● Document extract:
# # # #

RESULTS OF OPERATIONS
The following table sets forth, for the periods presented, the percentage
of net sales represented by certain items in the Company's Consolidated
Condensed Statements of Earnings:
PERCENTAGE OF NET SALES
THREE MONTHS ENDED SIX MONTHS ENDED
DECEMBER 31, DECEMBER 31,
------------ ------------
1998 1997 1998 1997
---- ---- ---- ----
Net sales to third parties 96.3% 78.8% 95.6% 69.6%
Net sales to related parties 3.7% 21.2% 4.4% 30.4%
------- ------- ------- -------
Total net sales 100.0% 100.0% 100.0% 100.0%
------- ------- ------- -------
Cost of goods sold to third
parties (88.5%) (68.2%) (86.7%) (60.8%)
Cost of goods sold to related
parties (3.7%) (20.3%) (4.4%) (29.7%)
------- ------- ------- -------
Total cost of goods sold (92.2%) (88.5%) (91.1%) (90.5%)
------- ------- ------- -------
Total gross profit 7.8% 11.5% 8.9% 9.5%
Total operating expenses (7.4%) (6.3%) (6.6%) (5.4%)
------- ------- ------- -------
Operating profit 0.4% 5.2% 2.3% 4.1%
Interest expense, net (0.1%) (0.6%) (0.1%) (0.4%)
Equity in income (loss) of
unconsolidated affiliate (0.1%) (0.1%) (0.1%) 0.0%
------- ------- ------- -------
Income before income taxes 0.2% 4.5% 2.1% 3.7%
Income taxes (0.1%) (1.6%) (0.8%) (1.2%)

# # # #

● Recorded data:

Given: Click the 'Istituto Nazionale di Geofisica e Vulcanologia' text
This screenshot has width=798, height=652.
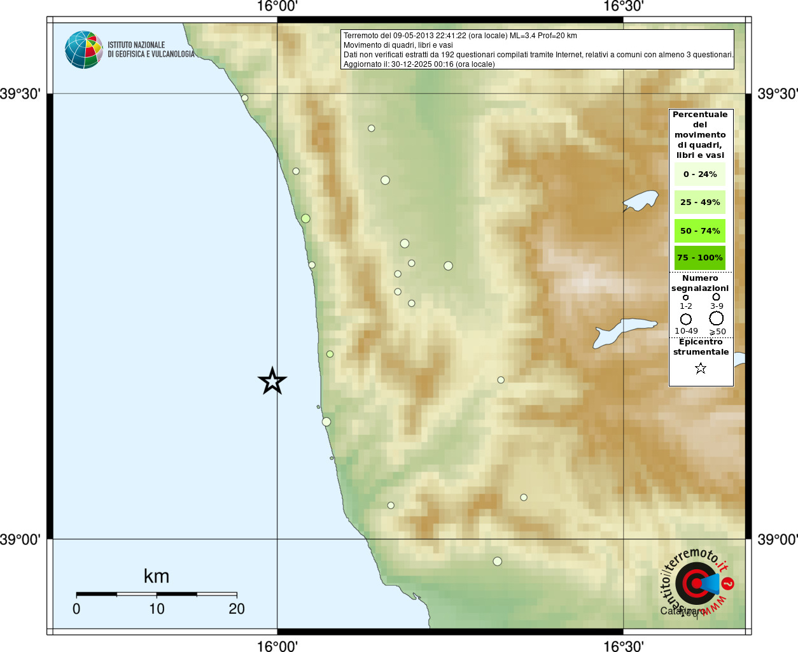Looking at the screenshot, I should [151, 50].
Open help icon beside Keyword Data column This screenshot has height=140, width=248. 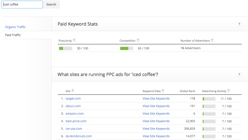(163, 91)
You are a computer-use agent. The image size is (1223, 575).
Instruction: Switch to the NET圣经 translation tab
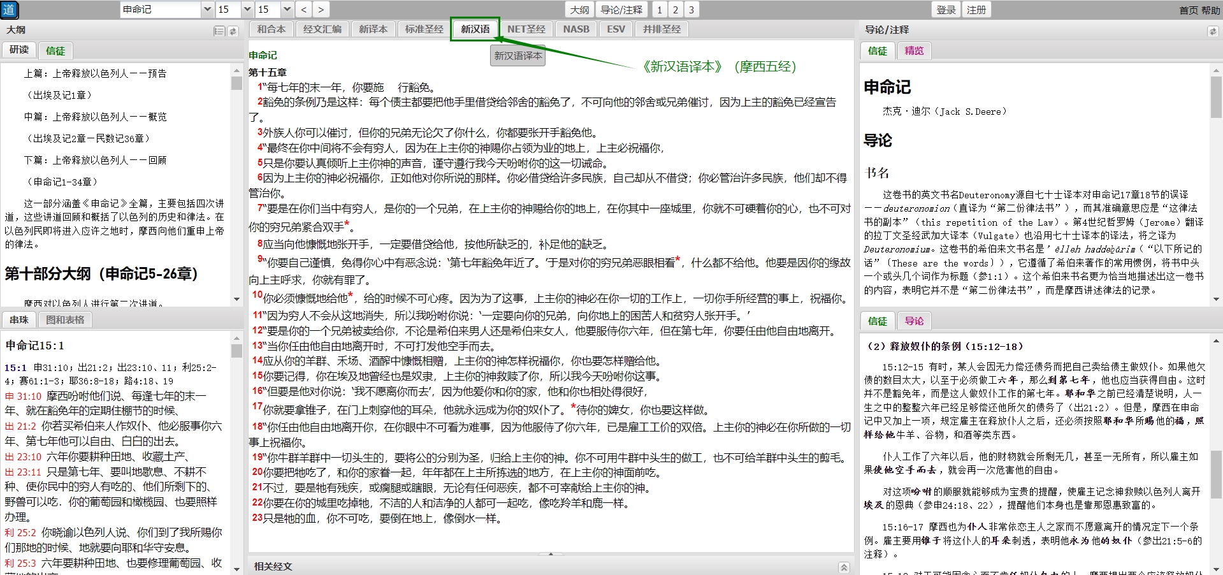526,29
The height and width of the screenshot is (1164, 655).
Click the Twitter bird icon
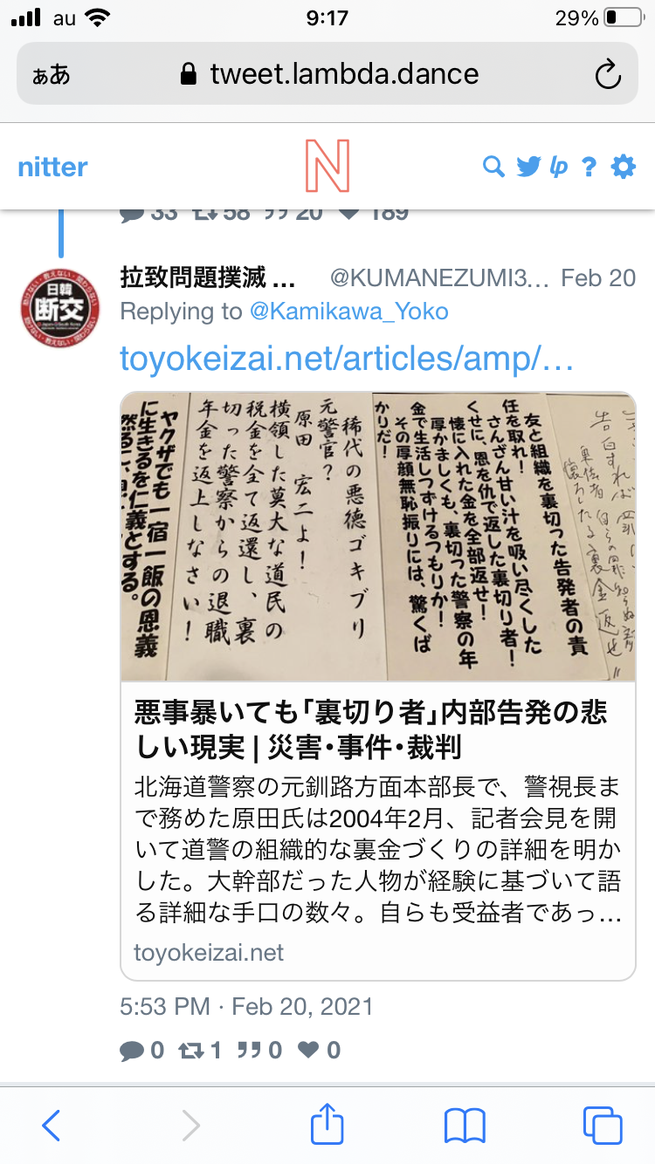pyautogui.click(x=528, y=167)
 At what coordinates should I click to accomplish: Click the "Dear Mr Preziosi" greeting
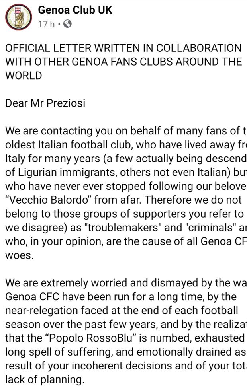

# # # #

● Exercise:
Please answer these from the results of operations table:
(a) What percentage of net sales went to related parties in the three months ended December 31, 1998?
(b) What was total gross profit as a percentage of net sales for the six months ended December 31, 1997?
(c) What was operating profit as a percentage of net sales for the three months ended December 31, 1997?
The rows were drawn from a different source than the text.

● Finished exercise:
(a) 3.7%
(b) 9.5%
(c) 5.2%